Oleh Marcel Weter Gobang
HARI Senin (23/5), berita sedih kembali diterima Keluarga Besar Harian Pos Kupang. Salah satu Redaktur Khusus-nya, Julius R Siyaranamual, pada Sabtu subuh itu dipanggil menghadap Sang Penciptanya. Ia meninggal di rumahnya, Kompleks Perumahan Cemara Indah, Tangerang, Propinsi Banten, setelah hampir setahun lebih menderita stroke. Sedangkan sebelumnya, pada Selasa (3 Mei) pukul 21.30 Wita, salah seorang perintis berdirinya Surat Kabar Harian (SKH) Pos Kupang, Valens Goa Doy, pergi untuk selama-lamanya.

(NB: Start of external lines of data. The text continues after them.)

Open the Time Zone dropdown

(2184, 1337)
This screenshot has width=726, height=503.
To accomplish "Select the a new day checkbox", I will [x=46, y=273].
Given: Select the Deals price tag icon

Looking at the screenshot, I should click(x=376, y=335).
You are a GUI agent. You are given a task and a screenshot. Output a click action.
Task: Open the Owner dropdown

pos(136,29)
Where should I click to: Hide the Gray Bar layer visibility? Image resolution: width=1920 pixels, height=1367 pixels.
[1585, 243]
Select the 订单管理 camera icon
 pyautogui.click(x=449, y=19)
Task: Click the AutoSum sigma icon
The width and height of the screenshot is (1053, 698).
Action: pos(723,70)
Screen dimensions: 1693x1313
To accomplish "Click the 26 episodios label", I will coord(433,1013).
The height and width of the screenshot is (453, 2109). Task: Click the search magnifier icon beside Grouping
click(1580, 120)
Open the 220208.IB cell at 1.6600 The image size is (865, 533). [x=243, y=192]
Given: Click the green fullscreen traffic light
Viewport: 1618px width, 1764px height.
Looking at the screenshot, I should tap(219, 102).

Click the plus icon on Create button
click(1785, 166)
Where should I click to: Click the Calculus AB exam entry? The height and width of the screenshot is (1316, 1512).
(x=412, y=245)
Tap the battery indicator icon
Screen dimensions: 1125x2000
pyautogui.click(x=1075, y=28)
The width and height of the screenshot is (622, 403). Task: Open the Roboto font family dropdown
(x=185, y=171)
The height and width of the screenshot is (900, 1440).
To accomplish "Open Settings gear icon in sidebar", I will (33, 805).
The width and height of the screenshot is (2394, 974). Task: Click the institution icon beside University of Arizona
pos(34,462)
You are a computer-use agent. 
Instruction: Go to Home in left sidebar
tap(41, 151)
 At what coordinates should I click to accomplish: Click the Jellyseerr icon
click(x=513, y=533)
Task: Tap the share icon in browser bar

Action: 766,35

Bagi Keluarga Besar Harian Pos Kupang, terutama bagi para awak redaksinya, nama Julius R Siyaranamual begitu melekat. Beberapa bulan menjelang terbitnya harian ini pada 1 Desember 1992, Julius termasuk salah seorang yang juga berperan besar dalam menempa para calon wartawan untuk menjadi reporter tangguh harian ini. Karena keahliannya dalam menulis karya-karya sastra (novel, novelet dan cerpen), maka dia ditugaskan khusus untuk mengajar dan melatih menulis features bagi para calon reporter Harian Pos Kupang.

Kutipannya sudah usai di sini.